Rapp is sad. She is angry. She is full of questions, both spiritual and grounded. She uses words to process and delve and deny and question. She paints descriptions of her son’s first and only full year of life – of his body, of his eyes, of her pain and her husband’s pain watching him regress.
She wonders about the hierarchy of grief. Who is more entitled to be sad? Who has experienced more pain? Those of us who have wandered in these hills understand these questions. My second son died when he was five days old, after a troubled pregnancy and five days of hope and wonder. I grieve his loss, and will to the end of my days.

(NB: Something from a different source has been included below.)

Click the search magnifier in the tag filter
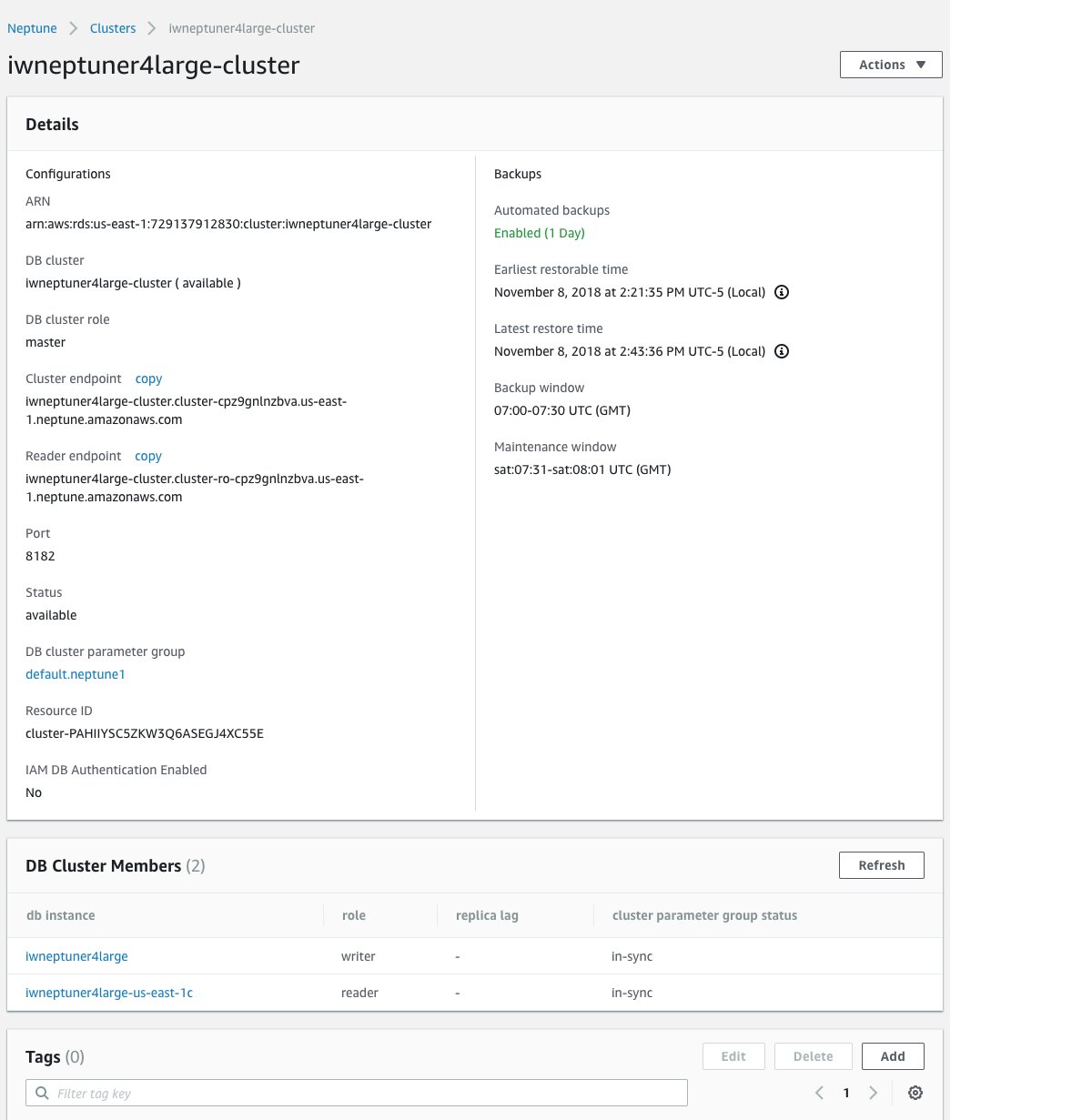The image size is (1092, 1120). click(42, 1092)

But I did not have to live in the land of potential grief very long. I did not have to tend to a sick child, one who I had already walked around in a Snugli, whose diapers I had already changed. I did not have to spend countless hours in hospitals with my son, wondering about whether he would live or die. It was clear, within a day or two, that his life was likely to be truncated, perhaps almost non-existent.
Does my grief therefore count less than that of a parent whose teen – in whose life was infused hopes and dreams and education and love – dies in a car crash? Or of the parent of a grown child? Does the grief of a miscarriage count less that of a neo-natal death? How to compare the grief I felt in losing my son with what I experienced taking care of my mother in her rapid, final days? Was I lucky in grief – having a mother who died in three short weeks, compared with friends who have tended to sick and dying parents for months and years?
I long ago learned the lesson that there is no up and down ladder of grief – only degrees at which you are burning up at any given moment in time. My sadness is not outweighed by others’. They are all part of a human experience, and one that we all eventually find marks our lives.
Rapp suggests that there should be a national day of mourning – not Memorial Day, a day dedicated to soldiers and war, but a day in which those of us who wander in the fields of grief are offered a catharsis, a time when we are allowed to talk about our loved ones, and our pain, without sugar coating the losses.
In Israel, on Yom HaShoah, Holocaust Remembrance Day, the entire country literally stops in its tracks for two minutes, and sirens go off in every corner of the country to mark the loss of the six million Jews and others in the devastation that was the Shoah. Cars stand still on the highways. People stop doing whatever they are doing, and everyone stands on memory’s banks. They are hideous memories, those of the survivors, and no one is allowed to forget.
It is a powerful, national moment of remembrance. It is a public announcement of grief, one that allows all to take part in a collective moment of recognition, of memory, and of transformation.
We do not allow ourselves such moments in this country. It is assumed that we will stand stoically when our loved ones are buried, saving our tears for privacy. We don’t talk about our losses much, or when we do, it is for a very short period of time. We gloss over the pain, using language that soft pedals our experience. We are supposed to get over it, smile, move on, collect ourselves and continue our lives.
And for the most part, we can. There is something to be said for the psychology of collecting the strength you need to continue to live, for that is, indeed, what happens. But to bury our grief in our hearts is not healthy. It does not follow the path of the head or the heart. The anger I felt after my son died took years to abate. It still lingers.
Emily Rapp’s son Ronan does die, although she does not tell us about it at the end of her book. We know it happens, because it is inevitable. We know that she has continued to live. We know that Ronan did not pass away into that good night, quietly and sweetly, because his “dragon mother,” as Rapp likes to call herself, is here to mark his story and remind us that he lived, and that he mattered.
Ronan lived. Ronan died. He was here. His mother will tell his story over and over again, for the rest of her life, just as I tell my son’s story, and countless other parents who have lost children tell their stories. It matters. It helps. It allows us to grieve, and to move on.
It gives us space to breathe at the still point of the turning world.